His activist work began in the 1930s as a teenager. As the only male living in his mother’s Texas brothel, he secretly helped women working there get vital healthcare.  During the 1950s, he was part of an underground network of gay ‘safe houses’ that provided bail, health care, and legal advice at a time when the United States had laws criminalizing same-sex relationships. He turned his unique charisma and organizing skills to the 1960s anti-war movement and then working the rest of his life in the now public fight for “Gay Liberation.” He fostered vital relationships with fellow activists, politicians, socialites, and gangsters.
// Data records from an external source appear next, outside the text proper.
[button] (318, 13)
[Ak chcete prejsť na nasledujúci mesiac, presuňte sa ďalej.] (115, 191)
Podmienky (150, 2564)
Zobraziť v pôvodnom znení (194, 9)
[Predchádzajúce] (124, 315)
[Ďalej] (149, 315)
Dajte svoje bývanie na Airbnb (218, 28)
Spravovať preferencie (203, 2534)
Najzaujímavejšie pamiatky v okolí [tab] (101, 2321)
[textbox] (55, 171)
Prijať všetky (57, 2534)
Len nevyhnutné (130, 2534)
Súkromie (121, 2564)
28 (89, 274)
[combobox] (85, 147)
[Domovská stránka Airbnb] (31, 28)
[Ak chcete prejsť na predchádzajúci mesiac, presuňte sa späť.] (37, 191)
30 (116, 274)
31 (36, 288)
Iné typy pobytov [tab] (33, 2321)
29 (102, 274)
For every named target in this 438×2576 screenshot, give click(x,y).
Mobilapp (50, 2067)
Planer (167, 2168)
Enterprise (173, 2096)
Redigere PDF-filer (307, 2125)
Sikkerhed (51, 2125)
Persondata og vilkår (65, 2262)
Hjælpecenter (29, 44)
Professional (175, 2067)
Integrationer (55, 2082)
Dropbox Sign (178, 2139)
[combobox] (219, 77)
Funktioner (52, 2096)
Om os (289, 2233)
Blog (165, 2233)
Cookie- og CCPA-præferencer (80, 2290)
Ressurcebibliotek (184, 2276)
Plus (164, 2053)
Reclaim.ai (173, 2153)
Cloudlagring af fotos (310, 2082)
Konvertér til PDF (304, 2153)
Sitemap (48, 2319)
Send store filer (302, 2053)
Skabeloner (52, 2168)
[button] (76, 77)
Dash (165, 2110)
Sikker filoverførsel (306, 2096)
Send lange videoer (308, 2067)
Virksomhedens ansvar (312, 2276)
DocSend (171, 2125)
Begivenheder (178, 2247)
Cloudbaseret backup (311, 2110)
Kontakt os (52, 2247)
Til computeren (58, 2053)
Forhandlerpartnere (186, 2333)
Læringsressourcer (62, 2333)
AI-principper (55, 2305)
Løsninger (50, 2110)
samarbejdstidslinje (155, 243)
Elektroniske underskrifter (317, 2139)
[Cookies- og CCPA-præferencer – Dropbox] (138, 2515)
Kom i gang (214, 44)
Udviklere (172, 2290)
His style of organizing and activism showed the power of the “influencer” decades before social media brought millions together with a meme.

He founded groups that lead seminal protests that resulted in: The American Psychiatric Association removing homosexuality as a disease from its diagnostic manual, protecting civil rights for gay citizens in California, and reducing police violence against the gay community. And for every good thing Kight did, he took credit for more. He was a man who, with his many flaws, managed to alienate as many people as he brought together. His story brings to life his work as remembered by those who loved and loathed him.

 

 

 

 

Author Bio: Mary Ann Cherry befriended Morris Kight in the last decade of his life. She, with Morris’ permission, began writing his biography. Cherry is a Los Angeles based writer whose wide-ranging work includes television and film producing as well as creating and maintaining the historical archives for the AIDS Healthcare Foundation.